(RAW DATA Opens)

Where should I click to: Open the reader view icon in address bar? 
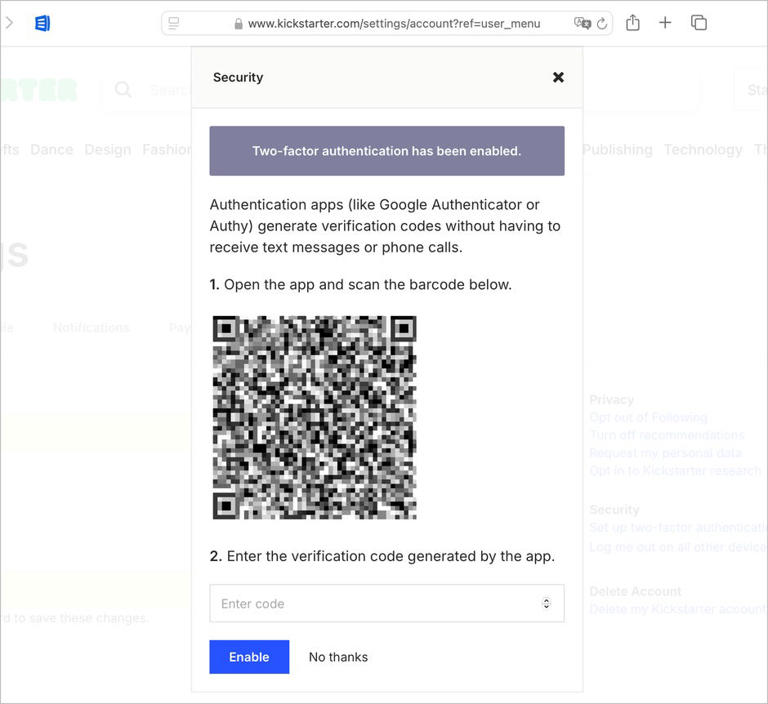click(174, 23)
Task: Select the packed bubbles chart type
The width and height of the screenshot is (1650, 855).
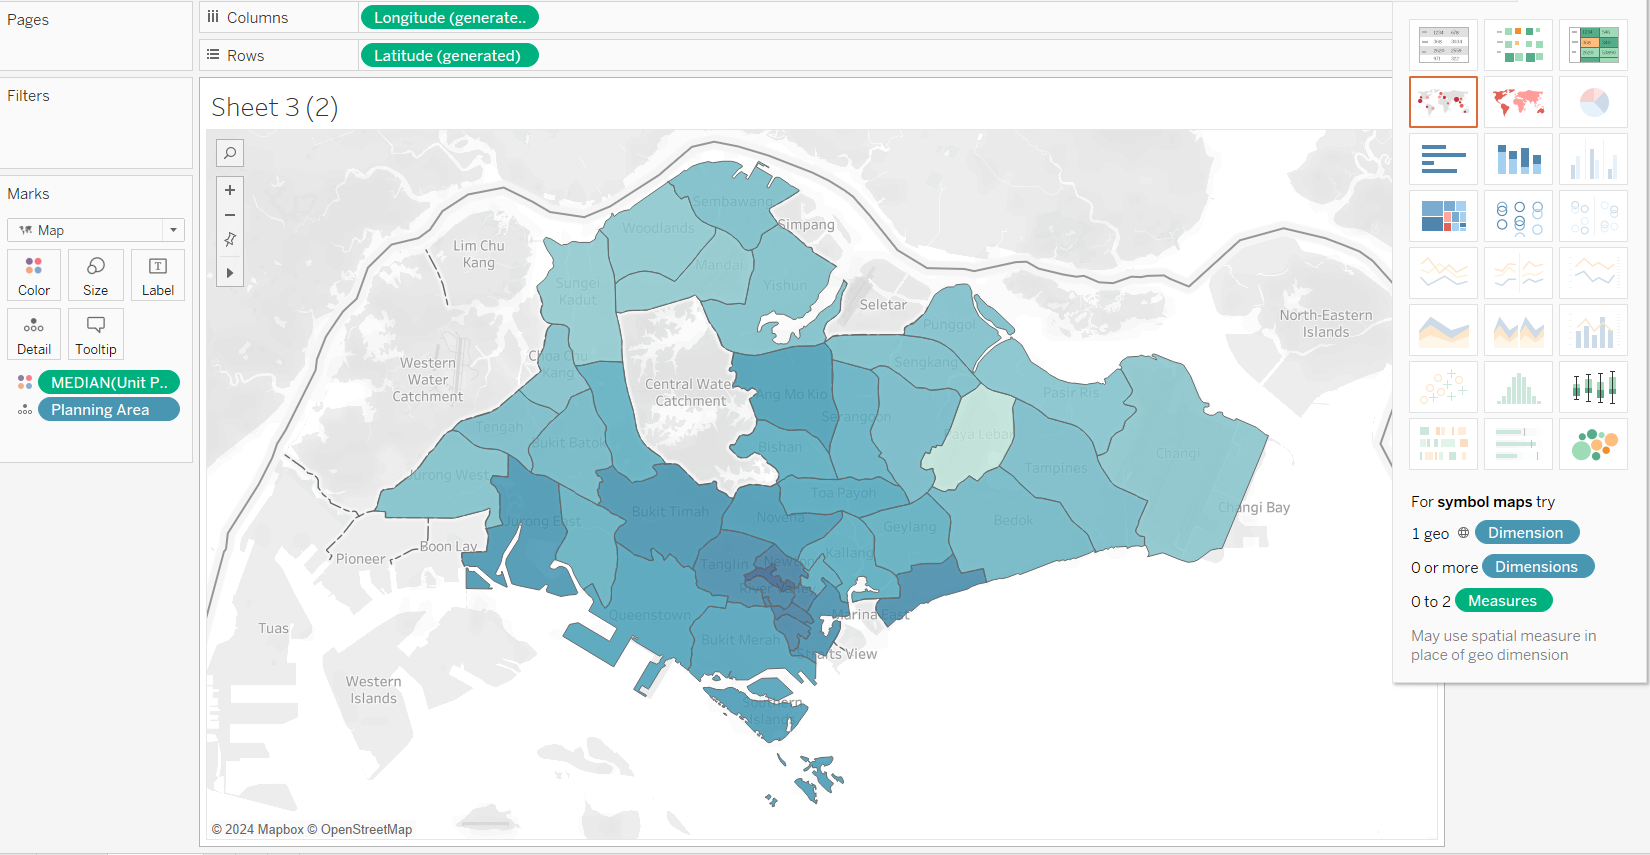Action: (1593, 444)
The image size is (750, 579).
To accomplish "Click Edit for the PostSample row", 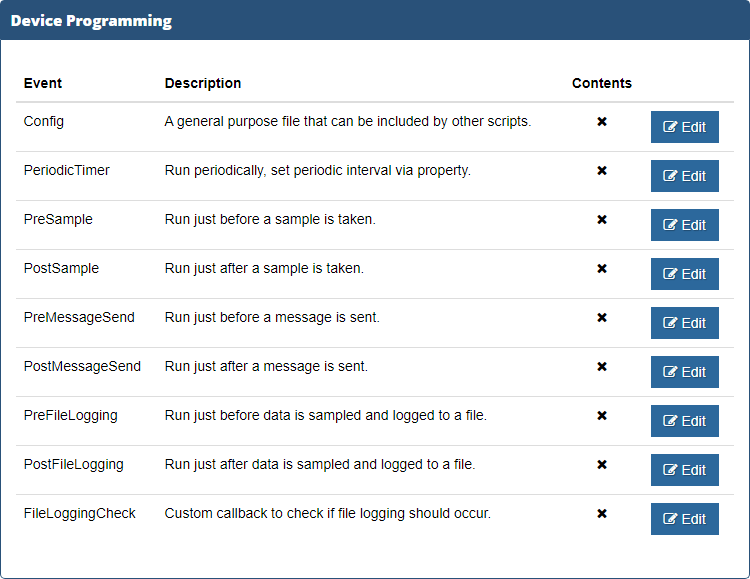I will 684,274.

(RAW DATA Closes)

Only the line with "The image size is (750, 579)." and those preceding it, back to the first line of the entries, should be repeated exactly, without pictures.

# TASK SOLUTION
Where should I click to: Open the reader view icon in address bar? 
click(174, 23)
Task: Select the packed bubbles chart type
The width and height of the screenshot is (1650, 855).
Action: (1593, 444)
The image size is (750, 579).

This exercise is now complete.